ARF - Que opinião tem sobre o esse negócio falhado?
- É trapalhada o que se passou na compra da TVI pela PT. Na véspera estava anunciado, o primeiro-ministro não sabia, afinal tinha sido comunicado na véspera, não foi no dia seguinte, no dia seguinte comunicou-se que não havia venda, mas o primeiro-ministro depois de saber que não havia venda decidiu impugnar um processo que sabia que não ia acontecer. Tudo trapalhada. Nós temos de pôr tudo preto no branco.
ARF - E o tal jogo político?
- O jogo político, por razões internas do PSD, sobre a moção de censura não é para levar muito a sério. E o jogo do PS sobre a moção de confiança não é para levar muito a sério também,
ARF - Não é?
- Sabe uma coisa? Eu lembro-me do primeiro-ministro dizer que se demitia com a Lei das Finanças Regionais. E o ministro das Finanças demitiu-se três vezes com a mesma lei. Sabe o que aconteceu quando o Presidente promulgou a lei? O primeiro partido a reagir foi o PS e congratulou-se. O jogo político mais depressa se apanha do que um mentiroso.
ARF - Mas é notório que há uma tentação do PS e do primeiro-ministro para tentarem aproveitar esta janela de oportunidade para renovar a sua legitimidade face aos ataques e suspeitas. Acha que é um cenário viável?
- Eu acho que é óbvio que o primeiro-ministro não quer cumprir o seu mandato e quer provocar um incidente, uma crise política totalmente artificial. Já o tentou em Dezembro. Quer provocar uma crise artificial para fazer um jogo de dramalhão na política portuguesa.
ARF - E vai conseguir?
- O problema é que isso é muito contraditório com a situação real que nós vivemos. E os portugueses nãos e deixam enganar. Se o Governo não quer governar, se o Governo não tem respostas é porque é incapaz. E se é incapaz não pode pedir um segundo mandato. O grande debate, a grande censura, o grande debate de escolha de alternativa é o Programa de Estabilidade e Crescimento. Agora, esta posição do PS é uma fuga desesperada em frente e penso que os portugueses nunca aceitariam um jogo político deste tipo. Um Governo que não quer governar é um Governo manhoso.

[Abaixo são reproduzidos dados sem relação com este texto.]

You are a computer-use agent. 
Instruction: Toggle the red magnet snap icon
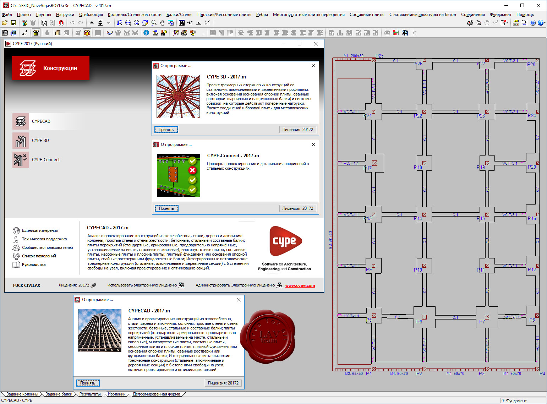pyautogui.click(x=61, y=23)
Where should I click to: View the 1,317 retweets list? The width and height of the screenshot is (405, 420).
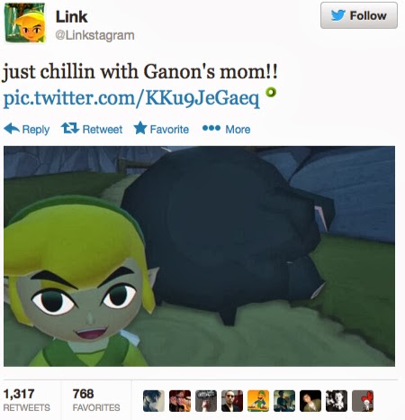pos(27,400)
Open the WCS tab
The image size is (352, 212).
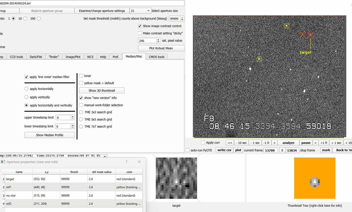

ARF - Já se viu si, Francisco Louçã, ao lado de José Sócrates na campanha presidencial de Manuel Alegre?
- Não, não me vou ver nem me vejo. Eu estou numa campanha eleitoral com Manuel Alegre e quem lidera a campanha é Manuel Alegre, que tem palavras, como sempre, corajosas e claras sobre o PEC, privatizações, sobre a fractura social. E acho que é essencial uma campanha com essas características. Não sei o que José Sócrates fará. Aliás, ainda não disse nada sobre o assunto até agora.
ARF - Vamos ver o que fará.
- Não disse nada. Não sei o que fará, nem me interessa. O que me interessa é que é preciso uma campanha que possa desafiar a eleição, capaz de concorrer ao nível da candidatura de Cavaco Silva e que seja coerente. Na coerência eu sinto-me muito bem.
ND - Alegre não é o candidato do BE?
- Não. Como não é o candidato de nenhum partido. Está acima dos partidos.
ARF - Alegre defende hoje uma política completamente oposta ao do PS.
- É a que ele sempre teve. Repare. Ele deixou de ser deputado por ter votado contra o Código de Trabalho.
ARF - Cavaco Silva, neste momento, está calado sobre o PEC e outras coisas.
- O Presidente da República concorda com o programa das privatizações que vêm da história do seu Governo. José Sócrates está muito próximo de Cavaco Silva em todas as questões económicas e sociais fundamentais. E creio que os portugueses sentem isso muito bem.